## [Passage to read]
[start]

Justin Ammar (born March 25, 1988 in St. Albert, Alberta) is a Canadian professional soccer player.

Career

Europe
Ammar attended Paul Kane High School. After graduating, Justin Ammar joined the Canadian European Futbol Academy in an attempt to secure a professional playing contract in Europe. After attending trials, Ammar signed with German Fußball-Bayernliga team SV Heimstetten for 2009–2012 season. He made his professional debut on July 31, 2010, coming on as a substitute for starting keeper Patrick Lehner in a game against SpVgg Bayreuth. He went on to make 35 appearances for the club. Justin trained with the DFCA Futbol Academy (Deutsch Futbol Academy) and was named MVP. Justin played against high quality teams from the U20-German National team, Munich 1860, Bayern Munich's Second team, and the U20-Saudi Arabian team, The Vancouver Whitecaps and many more. Justin has 25 plus years of experience and has now launched his very own goalkeeper academy called Shot Stopper Academy, located in Guelph, Ontario, Canada.

[end]

## [Goal 1]
In the Justin Ammar biography, which player did Ammar replace when he came on as a substitute in his professional debut?
## [Goal 2]
Summarize the Justin Ammar biography in two sentences.
## [Goal 3]
List every opposing team that the Justin Ammar biography names in the sentence about the high-quality teams he played against.

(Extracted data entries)
[start]

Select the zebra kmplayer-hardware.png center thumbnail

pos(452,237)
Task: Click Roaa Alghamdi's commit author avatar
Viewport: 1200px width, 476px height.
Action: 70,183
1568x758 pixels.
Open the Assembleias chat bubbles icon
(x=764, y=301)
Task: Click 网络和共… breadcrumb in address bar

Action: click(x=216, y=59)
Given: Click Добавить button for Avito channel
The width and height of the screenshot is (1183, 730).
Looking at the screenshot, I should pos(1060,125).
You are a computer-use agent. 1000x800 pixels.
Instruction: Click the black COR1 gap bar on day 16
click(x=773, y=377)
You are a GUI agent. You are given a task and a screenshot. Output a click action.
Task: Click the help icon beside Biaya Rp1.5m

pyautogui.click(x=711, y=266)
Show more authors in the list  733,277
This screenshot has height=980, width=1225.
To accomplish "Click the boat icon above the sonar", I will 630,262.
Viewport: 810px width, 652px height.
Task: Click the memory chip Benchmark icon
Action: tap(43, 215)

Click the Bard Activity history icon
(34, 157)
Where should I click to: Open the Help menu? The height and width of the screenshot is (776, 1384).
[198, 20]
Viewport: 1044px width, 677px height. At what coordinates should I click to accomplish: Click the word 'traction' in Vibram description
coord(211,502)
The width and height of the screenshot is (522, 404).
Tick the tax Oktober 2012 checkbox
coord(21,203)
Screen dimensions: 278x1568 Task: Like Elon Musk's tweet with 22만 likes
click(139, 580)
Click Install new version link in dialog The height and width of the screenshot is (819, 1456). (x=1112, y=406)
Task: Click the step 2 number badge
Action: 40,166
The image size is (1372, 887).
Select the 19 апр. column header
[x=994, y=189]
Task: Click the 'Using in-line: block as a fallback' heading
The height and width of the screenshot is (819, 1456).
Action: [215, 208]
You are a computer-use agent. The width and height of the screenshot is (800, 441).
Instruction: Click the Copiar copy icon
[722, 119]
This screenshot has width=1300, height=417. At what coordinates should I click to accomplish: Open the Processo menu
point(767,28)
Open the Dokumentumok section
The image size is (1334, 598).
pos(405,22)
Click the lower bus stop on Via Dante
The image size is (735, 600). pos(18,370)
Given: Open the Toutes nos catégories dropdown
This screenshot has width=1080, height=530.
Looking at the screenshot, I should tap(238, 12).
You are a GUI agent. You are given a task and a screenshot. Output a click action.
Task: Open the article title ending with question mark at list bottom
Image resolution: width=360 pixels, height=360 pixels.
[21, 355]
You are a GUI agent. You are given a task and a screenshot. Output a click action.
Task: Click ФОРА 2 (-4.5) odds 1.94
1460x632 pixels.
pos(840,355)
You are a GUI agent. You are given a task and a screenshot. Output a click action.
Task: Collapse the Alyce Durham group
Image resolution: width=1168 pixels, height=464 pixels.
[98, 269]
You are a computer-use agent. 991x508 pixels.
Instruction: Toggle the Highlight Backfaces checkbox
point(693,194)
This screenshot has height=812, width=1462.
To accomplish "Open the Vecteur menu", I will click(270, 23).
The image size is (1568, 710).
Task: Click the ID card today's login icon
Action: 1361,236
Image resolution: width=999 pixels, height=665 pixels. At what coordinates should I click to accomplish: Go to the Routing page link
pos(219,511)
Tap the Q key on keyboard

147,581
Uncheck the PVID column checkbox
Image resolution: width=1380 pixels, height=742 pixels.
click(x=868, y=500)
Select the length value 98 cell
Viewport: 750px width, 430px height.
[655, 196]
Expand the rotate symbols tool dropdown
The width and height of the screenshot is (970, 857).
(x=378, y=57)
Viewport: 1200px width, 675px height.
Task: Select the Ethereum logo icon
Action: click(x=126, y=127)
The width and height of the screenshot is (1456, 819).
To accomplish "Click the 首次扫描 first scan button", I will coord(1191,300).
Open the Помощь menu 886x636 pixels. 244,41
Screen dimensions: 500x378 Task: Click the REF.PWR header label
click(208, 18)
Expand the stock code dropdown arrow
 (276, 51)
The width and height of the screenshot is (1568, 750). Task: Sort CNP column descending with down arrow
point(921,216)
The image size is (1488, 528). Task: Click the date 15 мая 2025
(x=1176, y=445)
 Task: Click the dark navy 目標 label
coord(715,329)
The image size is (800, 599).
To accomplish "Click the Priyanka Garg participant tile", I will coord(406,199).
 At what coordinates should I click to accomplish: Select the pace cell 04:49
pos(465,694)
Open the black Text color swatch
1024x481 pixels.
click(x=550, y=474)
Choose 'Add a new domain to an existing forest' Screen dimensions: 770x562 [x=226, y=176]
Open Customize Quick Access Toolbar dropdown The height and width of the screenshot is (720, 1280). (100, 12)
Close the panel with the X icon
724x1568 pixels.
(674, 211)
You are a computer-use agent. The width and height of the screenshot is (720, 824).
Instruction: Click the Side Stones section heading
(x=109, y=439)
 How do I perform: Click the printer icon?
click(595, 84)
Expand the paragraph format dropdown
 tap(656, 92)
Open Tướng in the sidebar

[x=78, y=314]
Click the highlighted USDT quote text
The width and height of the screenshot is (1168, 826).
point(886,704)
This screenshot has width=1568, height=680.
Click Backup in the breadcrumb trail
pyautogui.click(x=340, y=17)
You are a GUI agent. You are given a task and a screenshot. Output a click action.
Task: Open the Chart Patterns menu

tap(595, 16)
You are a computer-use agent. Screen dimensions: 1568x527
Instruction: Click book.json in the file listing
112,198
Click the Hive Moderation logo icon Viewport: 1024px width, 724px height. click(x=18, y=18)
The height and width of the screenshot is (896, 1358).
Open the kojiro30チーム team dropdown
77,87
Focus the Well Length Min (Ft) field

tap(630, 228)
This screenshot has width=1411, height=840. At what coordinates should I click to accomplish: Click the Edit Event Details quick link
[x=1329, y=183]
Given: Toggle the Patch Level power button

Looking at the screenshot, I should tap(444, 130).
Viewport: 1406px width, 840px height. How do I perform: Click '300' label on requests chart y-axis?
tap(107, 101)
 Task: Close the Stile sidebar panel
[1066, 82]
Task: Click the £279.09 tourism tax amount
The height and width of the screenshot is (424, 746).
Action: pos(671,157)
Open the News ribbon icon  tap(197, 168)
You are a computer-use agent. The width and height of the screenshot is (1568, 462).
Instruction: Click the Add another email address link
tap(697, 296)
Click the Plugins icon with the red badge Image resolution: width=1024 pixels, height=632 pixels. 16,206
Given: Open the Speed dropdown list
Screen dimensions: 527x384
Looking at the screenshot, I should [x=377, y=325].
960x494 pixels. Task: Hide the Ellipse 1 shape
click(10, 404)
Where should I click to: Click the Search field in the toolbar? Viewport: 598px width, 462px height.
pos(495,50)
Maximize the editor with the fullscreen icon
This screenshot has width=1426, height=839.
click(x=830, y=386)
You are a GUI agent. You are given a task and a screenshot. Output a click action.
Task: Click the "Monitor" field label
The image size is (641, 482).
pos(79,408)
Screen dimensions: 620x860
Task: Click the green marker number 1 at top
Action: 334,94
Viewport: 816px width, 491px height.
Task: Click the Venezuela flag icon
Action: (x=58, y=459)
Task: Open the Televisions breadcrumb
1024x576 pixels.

[end]

## [Problem solution 1]
He came on for starting keeper Patrick Lehner.

## [Problem solution 2]
Justin Ammar, born March 25, 1988 in St. Albert, Alberta, is a Canadian professional soccer player who signed with German team SV Heimstetten after attending trials and made 35 appearances for the club. He has since launched his own goalkeeper academy, Shot Stopper Academy, in Guelph, Ontario, Canada.

## [Problem solution 3]
- U20-German National team
- Munich 1860
- Bayern Munich's Second team
- U20-Saudi Arabian team
- The Vancouver Whitecaps